## What you will do
1. In the autism study article, why is early and intensive behavioral intervention presented as important for children with ASD? Answer in one to three sentences.
2. According to the autism study article, what proportion of children with ASD grow up to have a significant cognitive and social impairment?
3. Continue the autism study article from where it stops.

## Page extract
+--

Autism Study Shows Potential for Improved Treatment

Children from developed English-speaking countries improved less than children from non-English-speaking countries.

By Andrey Vyshedskiy

The Centers for Disease Control estimates that 1 in 59 children is affected by autism spectrum disorder (ASD), a neurological disorder that disrupts early development in cognition and communication. Approximately two-thirds of children with ASD grow up to have a significant cognitive and social impairment, and difficulty in acquiring new adaptive behaviors. There is broad scientific consensus that early and intensive behavioral intervention can result in sizeable gains in cognitive, communication, social, academic, and adaptive skills, and has the greatest chance of significantly improving outcomes, sometimes even resulting in a complete loss of diagnosis. And, large epidemiological studies can help us understand what treatments work best for children with ASD.

My research team set out to learn more about the differences between groups of children with Autism. We detailed our approach and findings in a paper published in the Journal of Autism and Developmental Disorders last month.

+--

## Records supplied
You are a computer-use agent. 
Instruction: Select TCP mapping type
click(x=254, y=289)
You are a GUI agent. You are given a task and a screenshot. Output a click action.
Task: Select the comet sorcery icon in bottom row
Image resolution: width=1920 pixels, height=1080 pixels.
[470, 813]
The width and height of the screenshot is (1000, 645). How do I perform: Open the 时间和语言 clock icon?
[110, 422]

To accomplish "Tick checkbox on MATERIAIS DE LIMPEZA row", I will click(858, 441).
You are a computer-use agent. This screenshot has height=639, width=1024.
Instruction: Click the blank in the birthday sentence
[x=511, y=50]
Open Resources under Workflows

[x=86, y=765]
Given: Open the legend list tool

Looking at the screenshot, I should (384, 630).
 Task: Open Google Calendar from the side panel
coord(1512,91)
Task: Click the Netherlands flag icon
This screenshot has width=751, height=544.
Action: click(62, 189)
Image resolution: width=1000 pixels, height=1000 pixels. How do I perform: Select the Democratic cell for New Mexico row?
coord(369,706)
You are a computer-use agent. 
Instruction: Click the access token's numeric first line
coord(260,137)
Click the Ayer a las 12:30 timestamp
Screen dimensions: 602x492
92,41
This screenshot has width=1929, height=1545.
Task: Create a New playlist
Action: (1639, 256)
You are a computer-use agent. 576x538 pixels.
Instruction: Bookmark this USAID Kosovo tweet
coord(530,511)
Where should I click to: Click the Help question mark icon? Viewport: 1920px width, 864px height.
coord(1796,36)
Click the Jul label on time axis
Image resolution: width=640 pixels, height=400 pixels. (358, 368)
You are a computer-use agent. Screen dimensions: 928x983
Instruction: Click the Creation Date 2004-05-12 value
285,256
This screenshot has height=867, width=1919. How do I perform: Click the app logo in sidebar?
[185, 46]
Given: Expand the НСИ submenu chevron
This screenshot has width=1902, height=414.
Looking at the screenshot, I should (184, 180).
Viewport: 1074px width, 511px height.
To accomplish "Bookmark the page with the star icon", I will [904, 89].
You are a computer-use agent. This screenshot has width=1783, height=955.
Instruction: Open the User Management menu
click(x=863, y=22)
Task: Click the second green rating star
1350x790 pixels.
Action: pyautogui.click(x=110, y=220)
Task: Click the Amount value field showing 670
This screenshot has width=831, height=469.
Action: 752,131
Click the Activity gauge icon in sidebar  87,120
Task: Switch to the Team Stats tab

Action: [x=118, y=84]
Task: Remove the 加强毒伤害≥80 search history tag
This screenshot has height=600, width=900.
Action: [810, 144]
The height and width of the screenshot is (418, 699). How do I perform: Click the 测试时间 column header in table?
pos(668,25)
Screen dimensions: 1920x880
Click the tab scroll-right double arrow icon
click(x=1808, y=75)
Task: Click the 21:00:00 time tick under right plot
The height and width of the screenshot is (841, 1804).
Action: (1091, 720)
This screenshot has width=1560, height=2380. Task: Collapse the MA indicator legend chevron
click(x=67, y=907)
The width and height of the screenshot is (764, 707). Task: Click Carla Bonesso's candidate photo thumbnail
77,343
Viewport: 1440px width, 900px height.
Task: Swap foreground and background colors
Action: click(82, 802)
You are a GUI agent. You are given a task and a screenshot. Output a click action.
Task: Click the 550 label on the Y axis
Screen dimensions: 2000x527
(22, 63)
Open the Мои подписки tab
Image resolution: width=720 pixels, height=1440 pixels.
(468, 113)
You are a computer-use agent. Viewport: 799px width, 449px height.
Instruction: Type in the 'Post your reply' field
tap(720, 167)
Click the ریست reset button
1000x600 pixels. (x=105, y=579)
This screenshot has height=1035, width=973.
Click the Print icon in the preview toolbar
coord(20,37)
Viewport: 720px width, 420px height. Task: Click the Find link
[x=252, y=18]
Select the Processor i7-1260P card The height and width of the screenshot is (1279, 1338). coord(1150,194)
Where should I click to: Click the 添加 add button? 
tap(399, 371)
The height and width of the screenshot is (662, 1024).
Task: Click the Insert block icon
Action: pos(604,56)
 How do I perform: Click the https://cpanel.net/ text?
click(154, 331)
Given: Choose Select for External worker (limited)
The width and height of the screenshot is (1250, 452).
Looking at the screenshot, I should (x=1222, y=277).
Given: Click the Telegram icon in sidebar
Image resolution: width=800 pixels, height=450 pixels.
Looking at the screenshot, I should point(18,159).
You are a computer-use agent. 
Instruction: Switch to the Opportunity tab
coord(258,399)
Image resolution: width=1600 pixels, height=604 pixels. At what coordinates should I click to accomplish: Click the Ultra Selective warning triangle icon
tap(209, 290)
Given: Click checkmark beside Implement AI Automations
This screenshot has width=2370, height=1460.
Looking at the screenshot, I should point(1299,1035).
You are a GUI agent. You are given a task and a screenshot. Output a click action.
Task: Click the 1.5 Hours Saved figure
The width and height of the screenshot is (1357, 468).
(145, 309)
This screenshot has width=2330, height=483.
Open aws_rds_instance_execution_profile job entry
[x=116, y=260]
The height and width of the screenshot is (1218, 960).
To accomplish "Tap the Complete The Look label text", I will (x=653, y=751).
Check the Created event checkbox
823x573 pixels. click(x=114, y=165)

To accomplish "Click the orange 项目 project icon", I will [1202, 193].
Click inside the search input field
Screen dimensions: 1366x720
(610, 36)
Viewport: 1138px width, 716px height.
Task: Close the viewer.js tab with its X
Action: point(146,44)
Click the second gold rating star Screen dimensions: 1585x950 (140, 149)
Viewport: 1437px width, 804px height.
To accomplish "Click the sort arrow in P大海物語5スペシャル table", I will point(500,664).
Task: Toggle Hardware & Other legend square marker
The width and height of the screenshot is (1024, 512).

+--

## Your written answers
1. The article says there is broad scientific consensus that early and intensive behavioral intervention can bring sizeable gains in cognitive, communication, social, academic, and adaptive skills. It also says this intervention has the greatest chance of significantly improving outcomes and sometimes even leads to a complete loss of diagnosis.

2. Approximately two-thirds.

3.
Our collaborator Steven M. Edelson of the Autism Research Institute assembled a big database that monitors improvement of symptoms in children diagnosed with ASD. The data was provided by parents who completed many evaluations of their children symptoms over several years. The study included 2,272 children age two to 12. Each evaluation consisted of 77 questions assessing the child’s communication, sociability, cognitive awareness, and behavior. The scores from each question are combined in order to calculate a Total Score, which ranges from 0 to 179 points with lower scores indicating a lower severity of ASD symptoms and higher scores correlating with more severe symptoms of ASD.

Having the evaluation scores in-hand, we divided children into groups and investigated the differences. And, while all groups improved their symptoms over time, we also noticed that there were significant differences between the groups.

Younger children improved more than the older children. Children with milder autism improved more than children with more severe autism. There was no difference in improvement between females vs. males.

One unanticipated finding was that children from developed English-speaking countries improved less than children from non-English-speaking countries. And, in our two year observation and measurement we found that this improvement continued at a rate that can mean the difference between having ASD and a complete loss of diagnosis.

This finding surprised us. English-speaking countries spend significantly more resources on children with ASD. Therefore, a greater rate of symptom improvement in non-English-speaking countries was completely unexpected to us. This observation runs contrary to conventional thought and underscores the consensus that there is potential for further improving the treatment of children with ASD in the developed world.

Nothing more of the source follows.